While the ruling is not expected to be made public until June – when SCOTUS typically releases its major decisions for the year – today's hearing marks yet another development in what has been an extended legal saga surrounding the rights of tribal entities to regulate gaming in their jurisdiction within the Lone Star State.
The history of this dispute is as convoluted as one would expect from an over three-decade-old legal battle, and it dates back to the earliest Supreme Court decisions allowing gambling on tribal lands.
In the seminal California vs. Cabazon Band of Mission Indians, the Court ruled that, while tribes could not cultivate forms of gambling that were prohibited statewide, if the given state allowed certain types of gambling, then that gambling could happen on the reservation unregulated by state law. In other words, the tribes have the autonomy to regulate gambling on their lands as long as the type of gambling was allowed throughout the state.
Congress’ Indian Gaming Regulatory Act (IGRA) of 1988 codified this ruling at the Federal legislative level.
The history of this dispute is as convoluted as one would expect from an over three-decade-old legal battle, and it dates back to the earliest Supreme Court decisions allowing gambling on tribal lands.
In the case of the Ysleta del Sur Puebla, this small reservation near El Paso maintains the right to continue operating a bingo-themed casino, unregulated by the Texas state government. The state challenges this right due to the nebulous history of the tribe’s jurisdictional status.
In 1968, this casino – which had been in the trust of the Federal Government – was transferred by Congress to the state of Texas. This lasted until 1983, when a lower court ordered that such a transfer of trust responsibilities was in violation of the Texas Constitution.
The next phase of the debate came in 1987, after Congress passed the Restoration Act, restoring the trust relationship between the tribe and the Federal Government. This occurred just after California vs.
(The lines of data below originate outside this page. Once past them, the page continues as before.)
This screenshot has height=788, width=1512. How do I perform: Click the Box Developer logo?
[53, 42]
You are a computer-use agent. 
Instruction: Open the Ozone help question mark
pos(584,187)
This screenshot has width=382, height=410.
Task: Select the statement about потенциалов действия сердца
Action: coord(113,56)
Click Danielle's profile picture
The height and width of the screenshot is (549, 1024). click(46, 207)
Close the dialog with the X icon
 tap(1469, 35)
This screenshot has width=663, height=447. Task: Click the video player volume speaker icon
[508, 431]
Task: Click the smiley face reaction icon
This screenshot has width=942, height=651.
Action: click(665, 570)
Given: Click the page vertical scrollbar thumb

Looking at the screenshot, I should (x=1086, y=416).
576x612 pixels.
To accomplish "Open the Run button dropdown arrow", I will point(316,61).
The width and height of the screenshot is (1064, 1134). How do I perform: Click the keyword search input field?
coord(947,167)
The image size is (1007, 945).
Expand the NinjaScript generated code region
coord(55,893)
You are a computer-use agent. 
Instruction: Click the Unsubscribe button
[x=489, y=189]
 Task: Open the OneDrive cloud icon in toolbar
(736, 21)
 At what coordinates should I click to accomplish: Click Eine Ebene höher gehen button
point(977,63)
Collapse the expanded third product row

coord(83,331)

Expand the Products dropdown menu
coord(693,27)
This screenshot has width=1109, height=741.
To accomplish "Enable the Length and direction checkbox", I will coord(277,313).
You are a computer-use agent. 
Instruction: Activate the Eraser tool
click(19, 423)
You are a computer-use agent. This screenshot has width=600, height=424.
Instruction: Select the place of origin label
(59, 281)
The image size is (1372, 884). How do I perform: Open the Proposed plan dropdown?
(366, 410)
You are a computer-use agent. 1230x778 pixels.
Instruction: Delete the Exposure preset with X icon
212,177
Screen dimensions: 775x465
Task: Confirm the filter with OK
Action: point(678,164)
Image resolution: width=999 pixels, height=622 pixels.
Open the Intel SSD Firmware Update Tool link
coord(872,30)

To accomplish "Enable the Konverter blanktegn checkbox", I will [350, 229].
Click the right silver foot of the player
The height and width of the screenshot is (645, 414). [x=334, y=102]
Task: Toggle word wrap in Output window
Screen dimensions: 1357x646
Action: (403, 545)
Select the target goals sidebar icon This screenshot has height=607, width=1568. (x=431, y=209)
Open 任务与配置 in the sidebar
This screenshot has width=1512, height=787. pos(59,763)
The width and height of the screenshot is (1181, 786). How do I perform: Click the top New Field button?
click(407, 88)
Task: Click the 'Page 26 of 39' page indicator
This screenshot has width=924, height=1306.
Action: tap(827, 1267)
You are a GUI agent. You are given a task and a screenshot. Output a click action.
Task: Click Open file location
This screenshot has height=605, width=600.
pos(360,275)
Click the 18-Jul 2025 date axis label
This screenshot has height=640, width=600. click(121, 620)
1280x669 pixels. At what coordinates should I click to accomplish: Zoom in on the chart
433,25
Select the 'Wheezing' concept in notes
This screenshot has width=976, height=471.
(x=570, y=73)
Cabazon Band of Mission Indians, which created the distinction set forth above concerning the rights of tribes to regulate their own gaming if it was legal statewide.
The question being debated today is whether the tribes (there is one more Texas tribe – the Alabama-Coushatta – in the same boat as the Ysleta del Sur Pueblo Indians) that are subject to the Restoration Act also fall under the distinction set forth by the IGRA.
The tribes believe they should, the state of Texas believes they should not.